Mas o que quis dizer o Concílio? Durante a preparação deste texto alguns Padres tinham temido deixar abertura para conclusões deste gênero e tinham dado a conhecer à Comissão conciliar competente. Esta por sua vez, tomou nota e pensou que se poderia prevenir contra esta eventual interpretação errônea, simplesmente modificando ou atenuando o advérbio de comparação. Foi, no entanto, necessário depois do Concilio, à pedido de uma pessoa com autoridade, que a Comissão para a interpretação dos decretos conciliares interviesse. Esta, por sua vez, depois de ter atenciosamente examinado as diversas fases pelas quais é passada a formulação da passagem em questão, assim como os documentos conciliares e pós-conciliares sobre esta matéria, respondeu durante a reunião do dia 23 de Janeiro último dizendo que a veneração é devida tanta à Santa Escritura como à Santa Eucaristia, mas de uma maneira diferente, como se deduz a partir da Constituição Sacrosanctum Concilium sobre a liturgia, nº 7 da encíclica Mysterium fidei, e da instrução Eucharisticum Mysterium da S. Congregação dos Ritos, nº 9.
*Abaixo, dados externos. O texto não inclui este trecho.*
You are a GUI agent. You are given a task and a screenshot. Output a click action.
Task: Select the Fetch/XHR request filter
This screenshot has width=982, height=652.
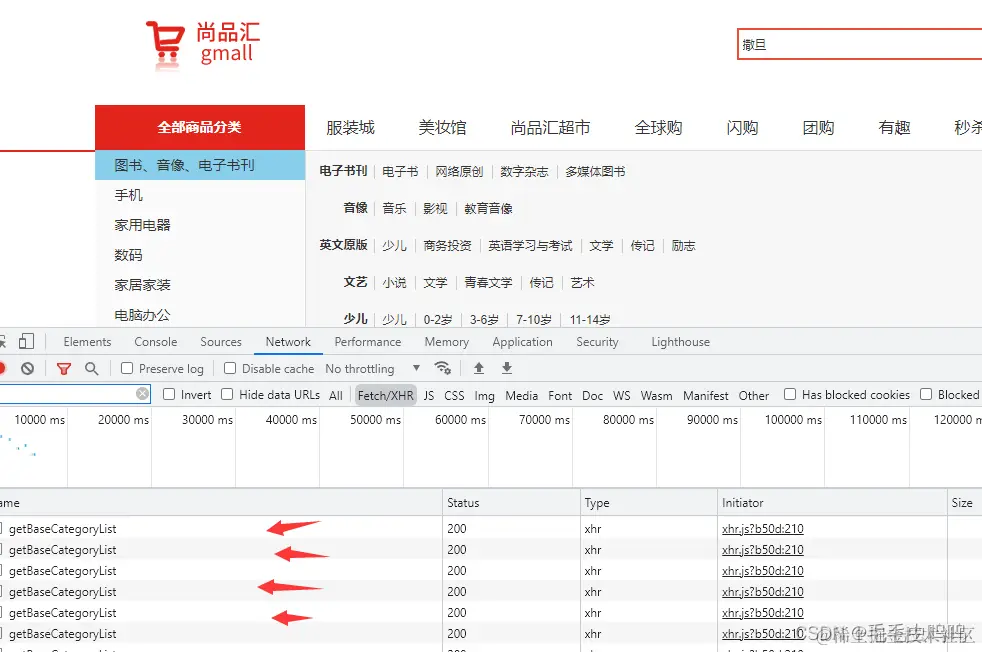[x=385, y=394]
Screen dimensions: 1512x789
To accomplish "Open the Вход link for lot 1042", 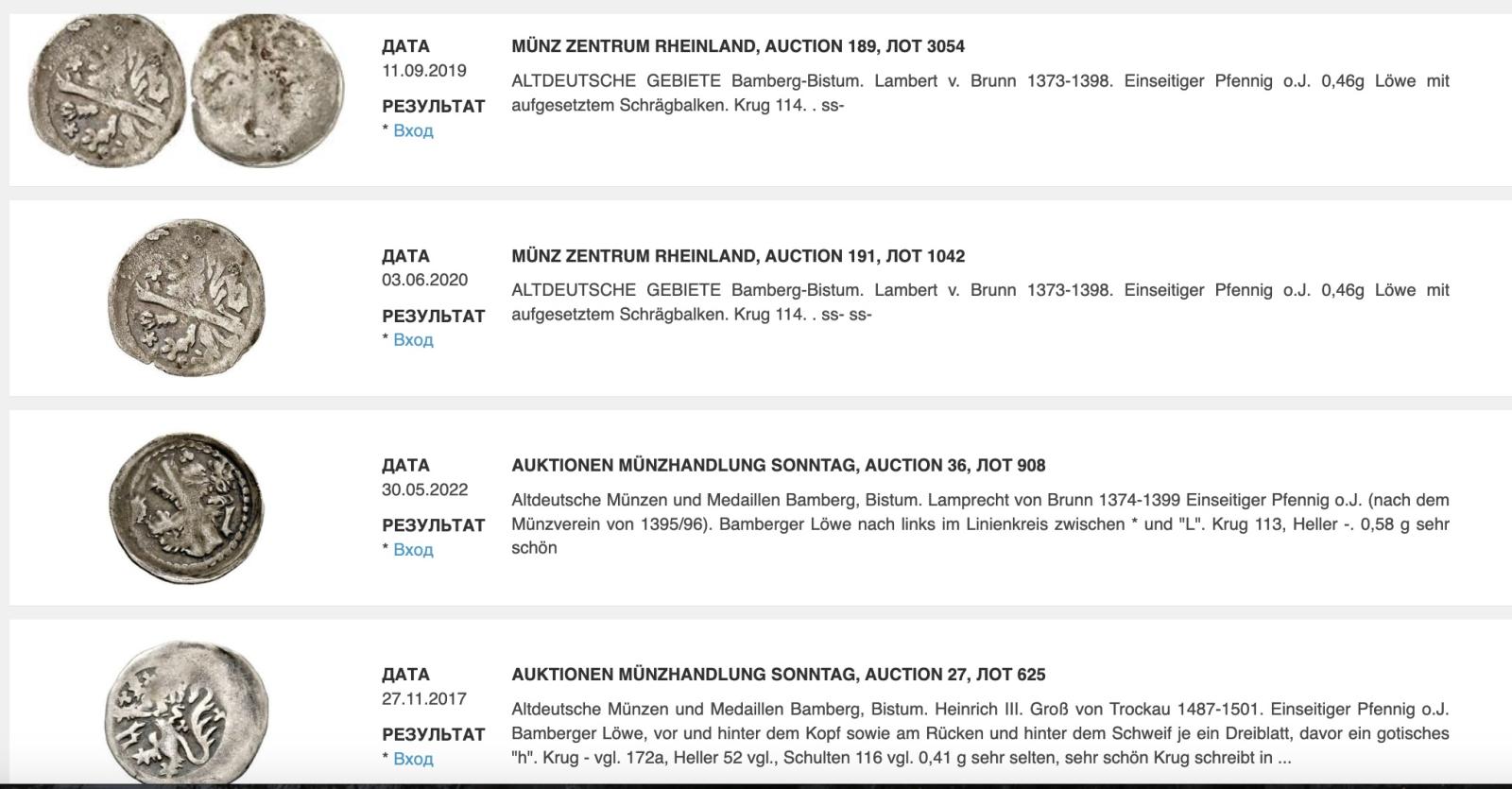I will click(x=413, y=340).
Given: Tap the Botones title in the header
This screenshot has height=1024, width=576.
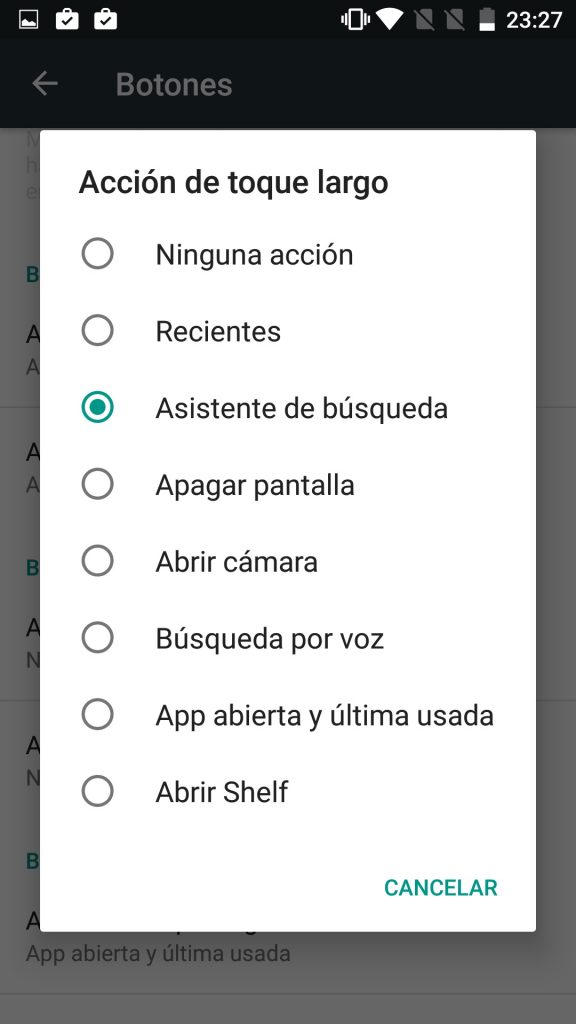Looking at the screenshot, I should pyautogui.click(x=174, y=84).
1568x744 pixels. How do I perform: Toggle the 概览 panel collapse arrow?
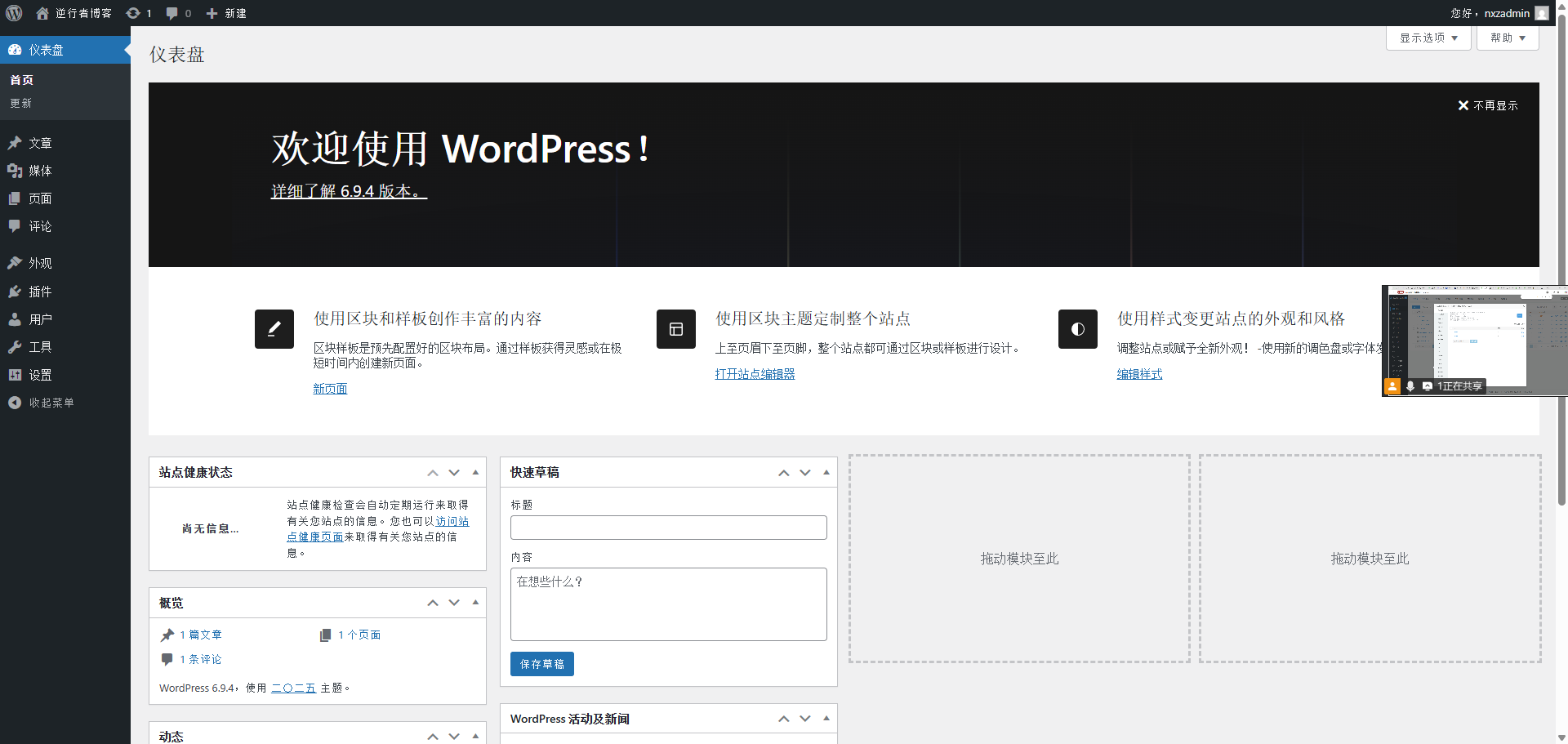tap(475, 603)
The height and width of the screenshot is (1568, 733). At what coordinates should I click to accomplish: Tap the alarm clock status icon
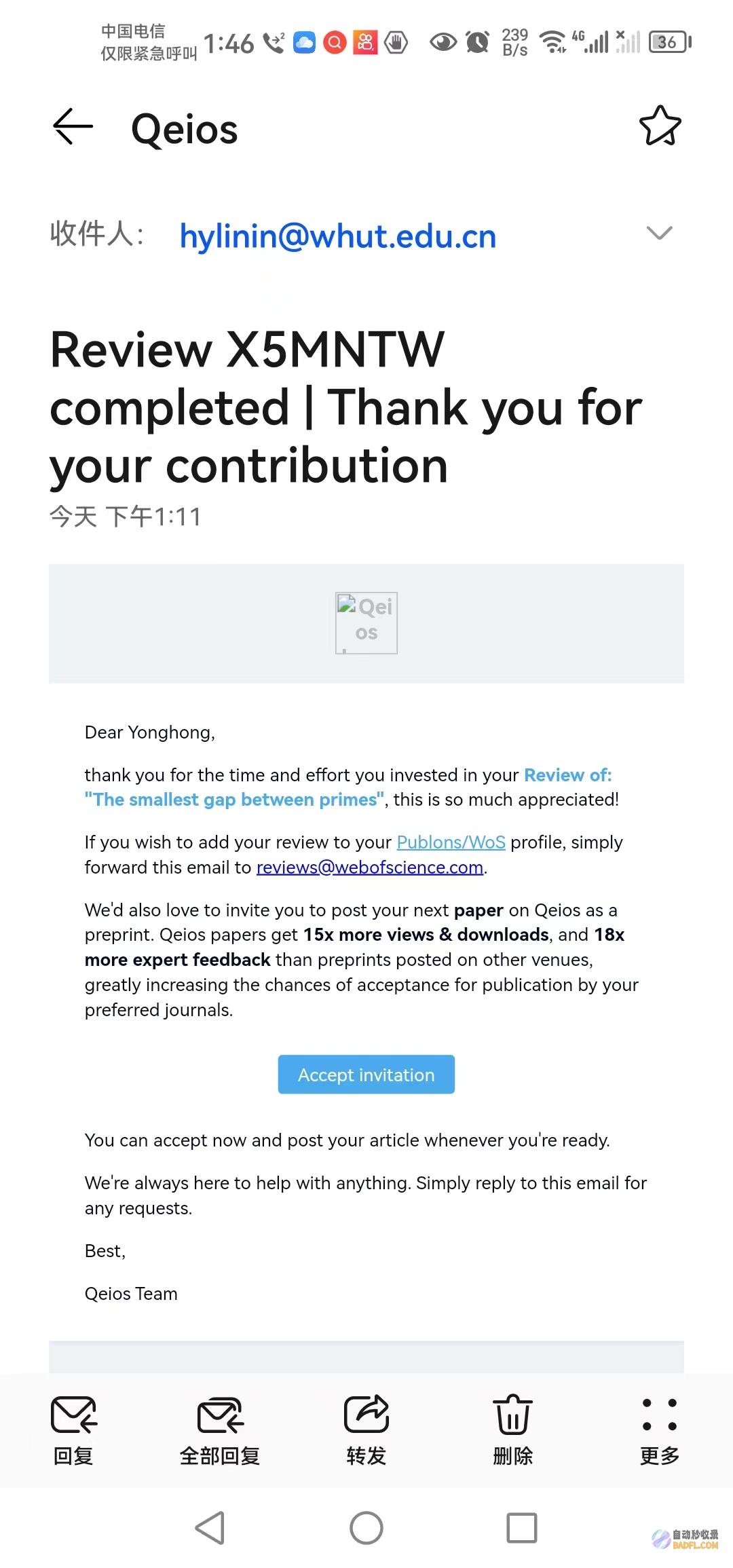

Na realidade, na Santa Escritura está contido o Verbum salutatis (palavra da salvação), para iluminar a nossa inteligência; enquanto que nas espécies eucarísticas está escondido “verdadeiramente, realmente e substancialmente” o Verbo encarnado que continua o sacrifício da cruz e alimenta as nossas almas. Tal é o sentido da dupla mesa da qual se refere a Constituição Dei Verbum, que aplica esta expressão à imitação de Jesus Cristo, em conformidade com toda a tradição católica.
Thomas Kempis diz com efeito neste pequeno livro de ouro: “Sem estas duas coisas não poderia bem viver; porque a palavra de Deus é a luz da minha alma e vosso Sacramento o pão da vida. Podem ser chamadas duas mesas, colocadas de um e outro lado do tesouro da Santa Igreja. Uma é a mesa do santo altar, onde está o pão sagrado, isto é, o corpo de Cristo. A outra é a mesa da lei divina, que contém a doutrina santa, nos ensina a verdadeira fé e nos conduz com segurança atrás do véu do santuário, onde está o Santo dos santos.” (Livro IV, cap. XI, nº 4). […]
FONTE: La Documenta Catholica, ano 1968, v. II, p. 1134.
APÊNDICE
Respostas às duvidas sobre a interpretação do texto do Concílio
As Acta Apostolicae Sedis (28 de Junho de 1968, p. 360 ct s.) publicam as respostas a partir daqui às duvidas concernentes a interpretação dos diferentes textos do Concilio. As duas primeiras “dúvidas” emanam da “Comissão central para a coordenação dos trabalhos pós-conciliares e para a interpretação dos decretos do Concilio” e estão assinadas pelo cardeal Cicogmani, presidente da Comissão. As outras emanam da “Comissão pontifical para a interpretação dos decretos do Concilio”, que sucedeu a esta, e estão assinadas pelo cardeal Felici, seu presidente.
[…]
Q.- Diz-se na constituição dogmática “Dei Verbum” sobre a Revelação divina: “A Igreja venerou sempre as divinas Escrituras como venera o próprio Corpo do Senhor, não deixando jamais, sobretudo na sagrada Liturgia, de tomar e distribuir aos fiéis o pão da vida, quer da mesa da palavra de Deus quer da do Corpo de Cristo”. O advérbio “como” significa que a mesma veneração, ou uma veneração, é devida à Santa Escritura e à Santa Eucaristia?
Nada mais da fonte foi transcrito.